**Your assignment:** Exactly as given, reproduce the records in full.

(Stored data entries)
——————————
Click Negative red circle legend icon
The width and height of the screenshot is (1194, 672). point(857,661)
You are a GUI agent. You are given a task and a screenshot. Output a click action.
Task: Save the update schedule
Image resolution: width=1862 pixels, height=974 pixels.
——————————
**Worked solution:**
Click Negative red circle legend icon
The width and height of the screenshot is (1194, 672). point(857,661)
You are a GUI agent. You are given a task and a screenshot. Output a click action.
Task: Save the update schedule
Image resolution: width=1862 pixels, height=974 pixels.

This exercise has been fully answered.